On May 4, 1988, the Co-op Radio checking account was frozen for 90 days, for inability to pay the $7.50 monthly fee. They still owed more than $2,000 on their engineering study. On the same day, the University of Texas student newspaper, the Daily Texan, reported that the student assembly had approved $10,000 for a frequency search. On May 11, well known community radio lawyer John Crigler of the Washington firm Haley, Bader & Potts filed a motion to dismiss and replace Co-op's original application, and on June 1, the FCC stated that Co-op's (amended) application would be processed "in an expedited manner."

On July 25, 1988, the FCC's window for noncommercial license applications for the frequency closed. Two business days before that, The University of Texas filed a competing application, to be used for a student station The FCC awarded the license to KOOP, and the University appealed. In 1995, the FCC stopped using comparative hearings for deciding which applicant for a noncommercial educational radio frequency would win.

In the summer of 1992, the FCC ordered the two applicants to share the frequency. Both applicants rejected the regulator's plan that the stations should use the frequency on alternating days. By February 1993, they had negotiated the current time-sharing arrangement. KOOP also agreed to lease tower space from University station for $10,000 a year, for up to five years. Because the two stations were sharing the frequency, neither was eligible for a noncommercial radio equipment grant from the US Department of Commerce.

==Fires==
In early 2006, KOOP's 304 E. Fifth Street studio was hit by two fires. On January 6 a fire caused significant smoke damage; the station suspended operation for just five days and sought a new home. Before a site could be found, a second fire occurred on February 4 which destroyed KOOP's building and three adjacent structures that housed artist studios and a nightclub. Both fires were declared accidental. The first was blamed on careless smoking by a neighbor; the second, on the nightclub's faulty heating and air conditioning unit.

The February fire knocked KOOP off the air for 17 days, during which time KVRX covered its sister station's hours, as it had following the original fire. KOOP resumed broadcasting on February 21 from studios at the city's classical music station KMFA. By the end of 2006, KOOP had found new quarters at 3823 Airport Boulevard, where it built two broadcast studios, two production rooms, a music library, meeting space and offices. The station began broadcasting from the facility on December 9, 2006.

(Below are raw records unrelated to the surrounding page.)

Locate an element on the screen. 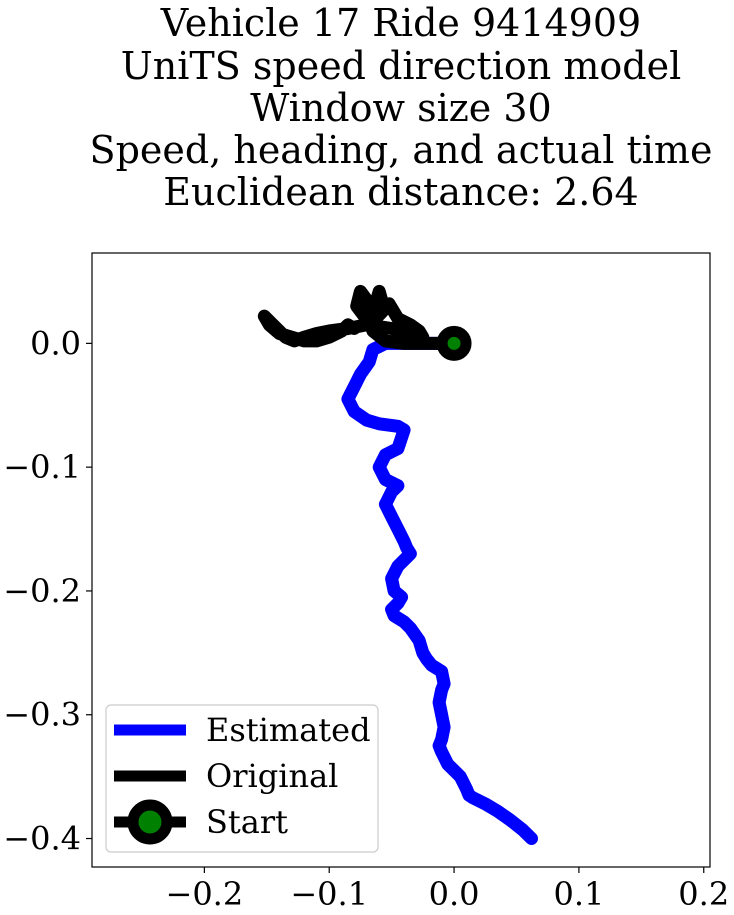  legend-box is located at coordinates (242, 778).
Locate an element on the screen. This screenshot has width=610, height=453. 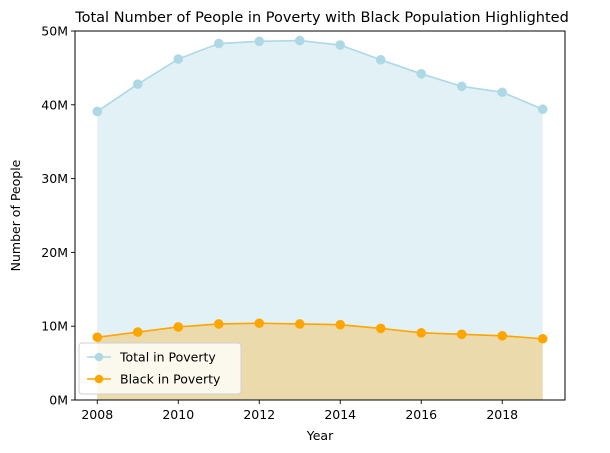
y-tick-label: 10M is located at coordinates (54, 326).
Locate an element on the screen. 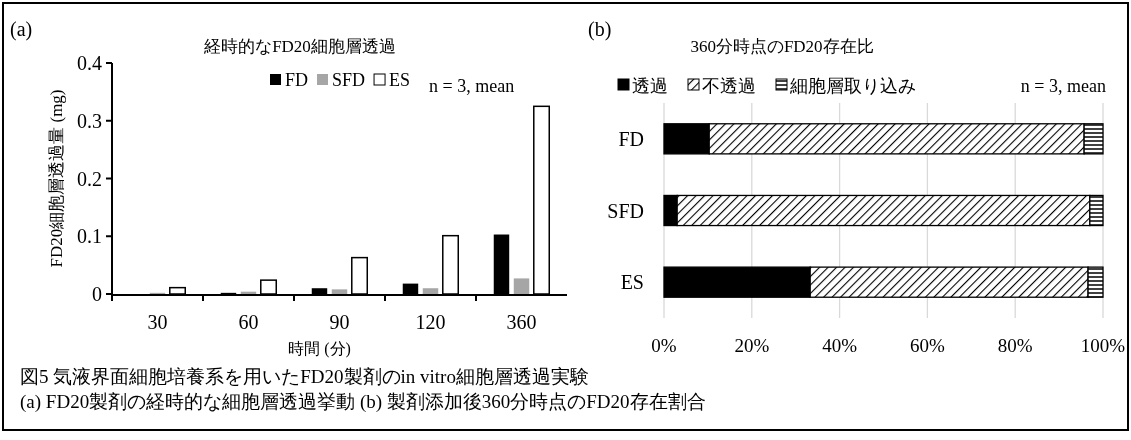 Image resolution: width=1131 pixels, height=440 pixels. legend-label: 不透過 is located at coordinates (729, 86).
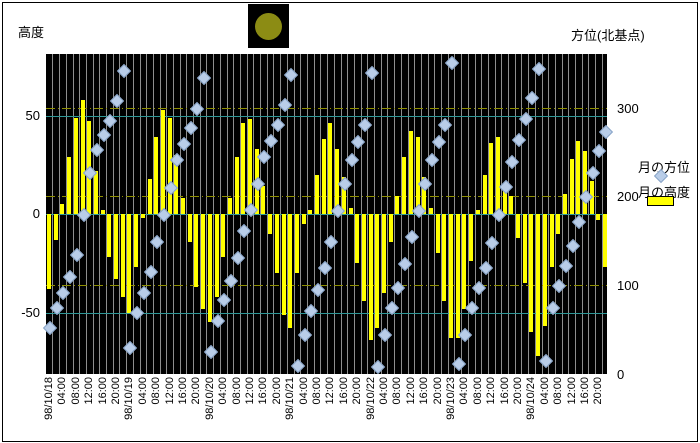 This screenshot has height=443, width=700. What do you see at coordinates (326, 285) in the screenshot?
I see `azimuth-gridline` at bounding box center [326, 285].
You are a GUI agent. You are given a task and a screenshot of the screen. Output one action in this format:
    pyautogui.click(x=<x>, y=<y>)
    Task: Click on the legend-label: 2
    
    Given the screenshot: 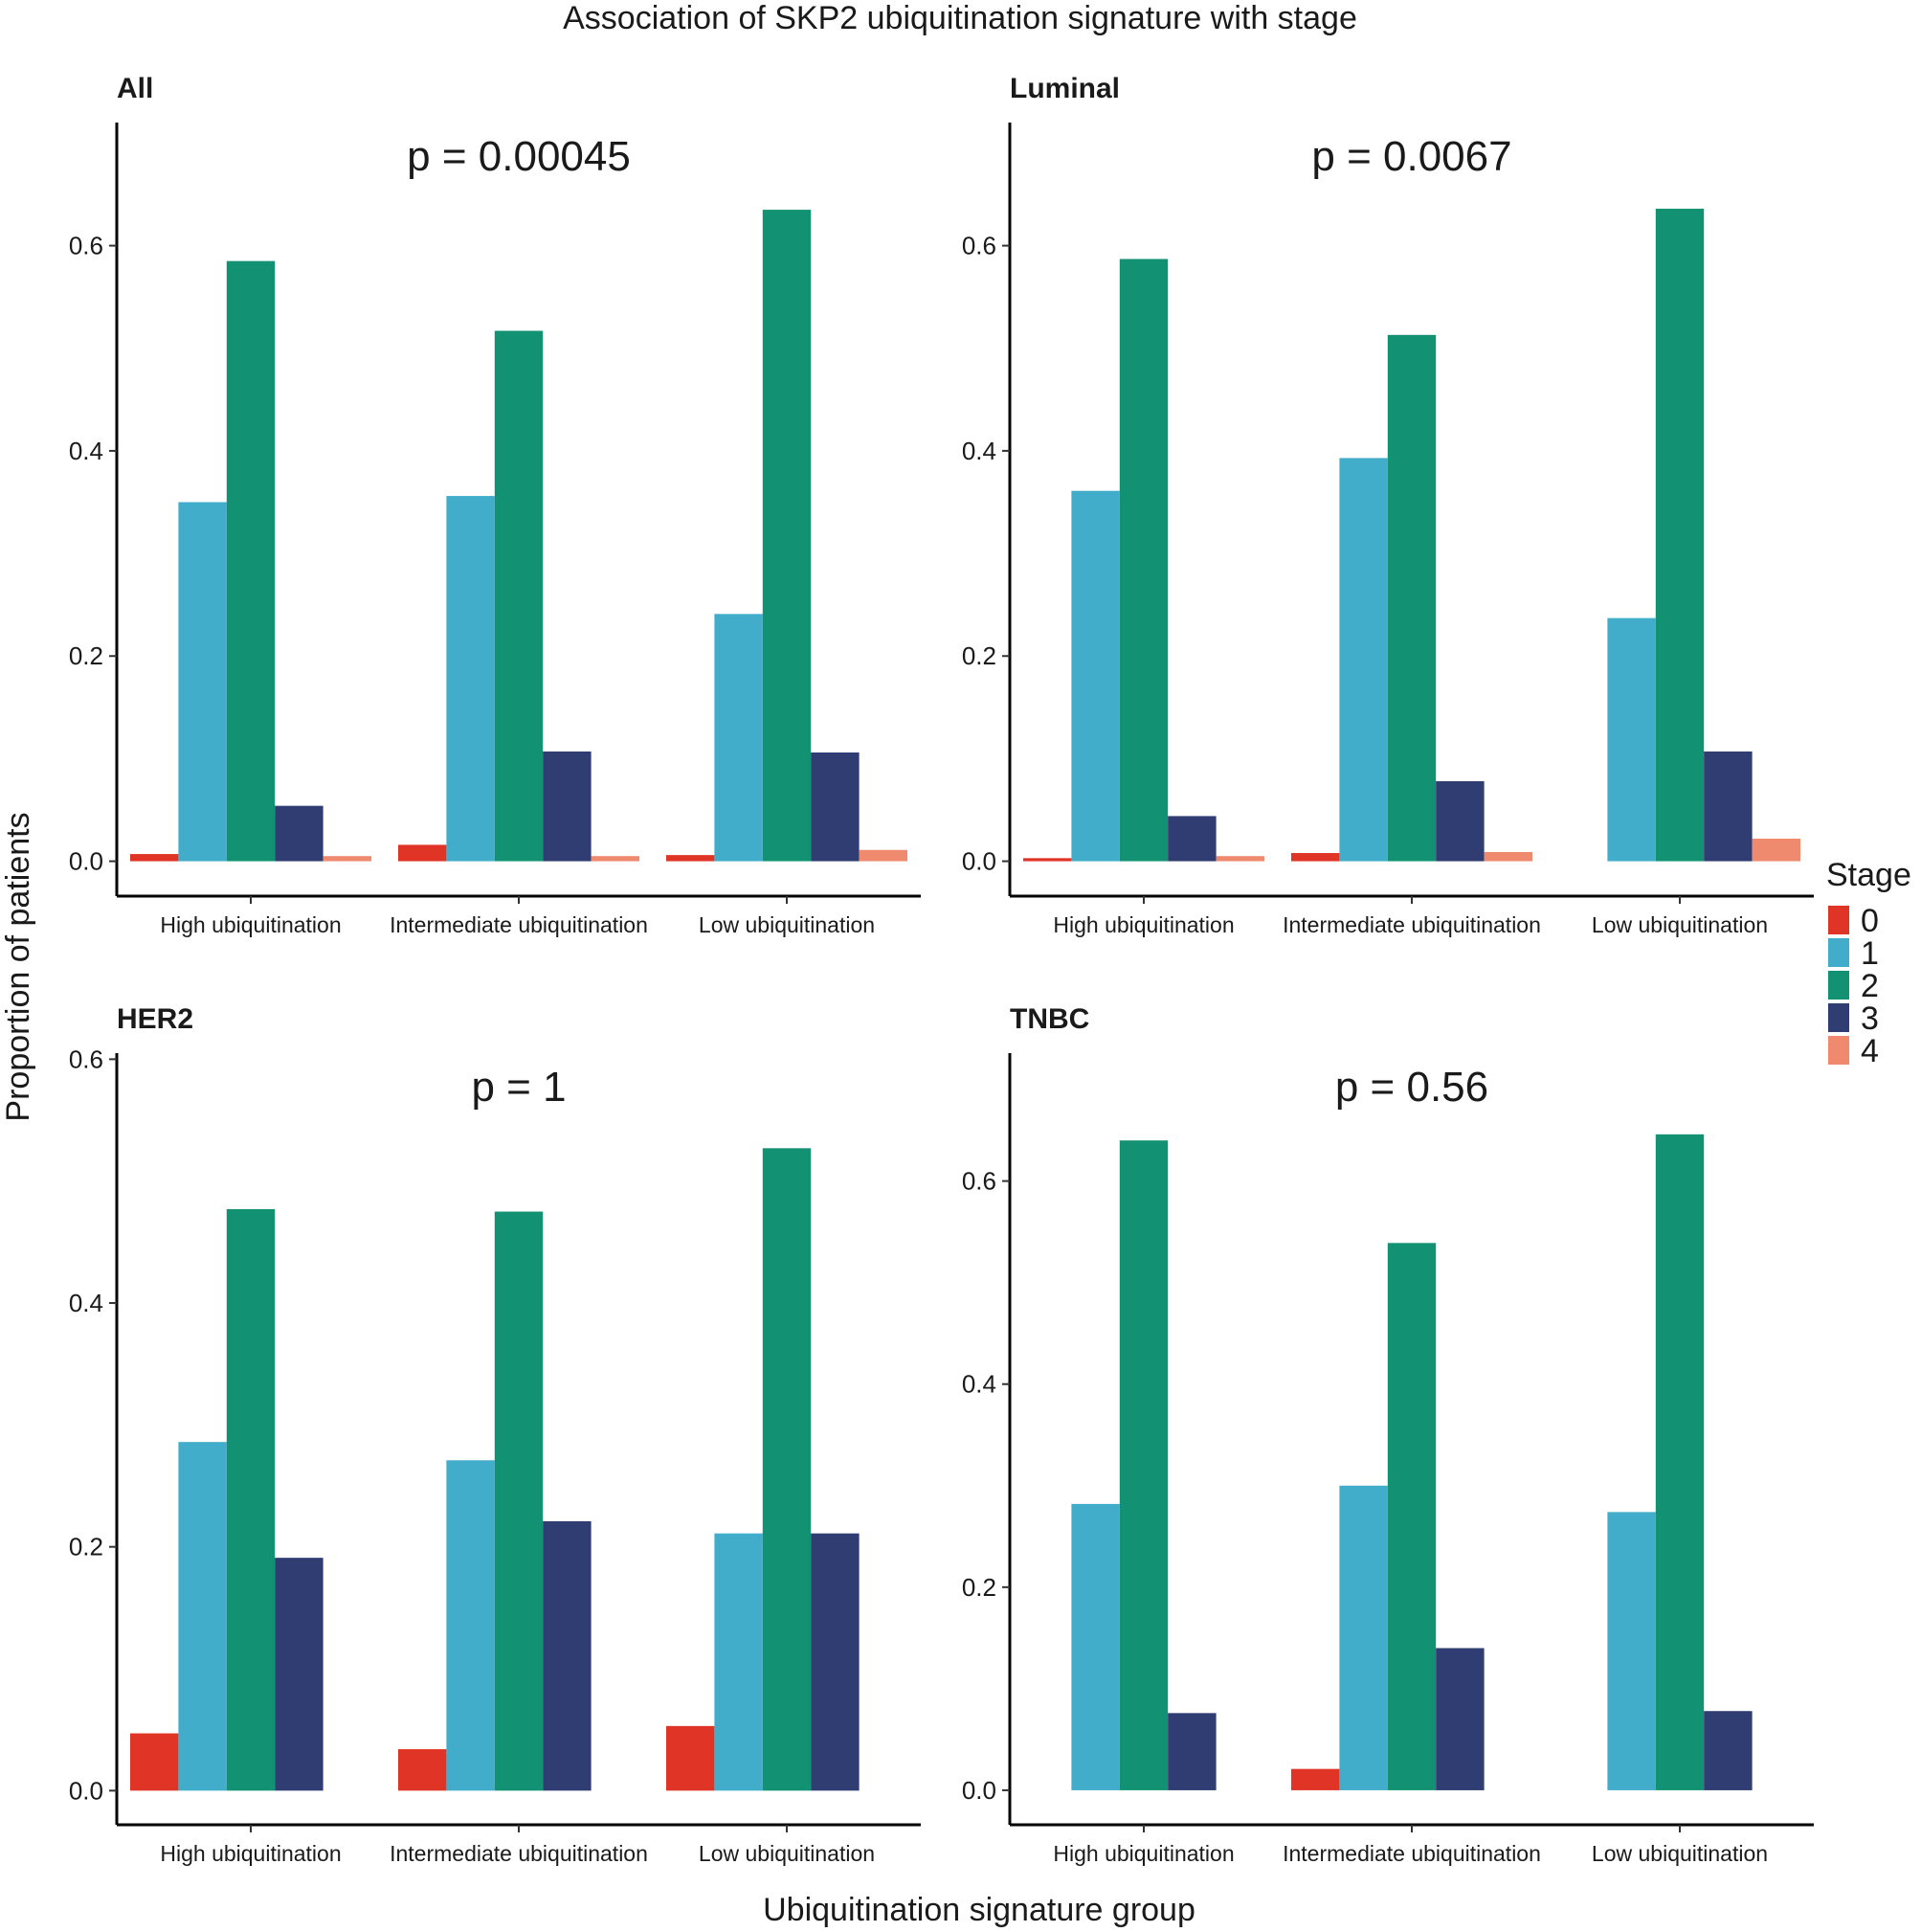 What is the action you would take?
    pyautogui.click(x=1870, y=986)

KOOP had been broadcasting from its new home for less than 13 months when it suffered yet another blaze. On January 5, 2008, a fire swept through the Airport Boulevard studios, causing an estimated $300,000 damage. Austin fire officials declared the incident arson and within weeks charged a former station volunteer, Paul Webster Feinstein, with setting the blaze. According to investigators, Feinstein had quit a month earlier following a dispute over the music lineup for the station's overnight webstream. On June 12, 2009, Feinstein pleaded guilty to setting the 2008 fire, and was sentenced to ten years imprisonment; however, as part of a plea agreement, Feinstein would serve 120 days at the Texas State Prison in Huntsville, pay $134,000 restitution, serve 10 years probation upon release from prison, plus community service, and undergo counseling.

The station was back on the air within a few weeks, using studio space donated by Entercom Austin, which owns three of the city's commercial stations. KOOP returned to its Airport Boulevard studio in September 2008.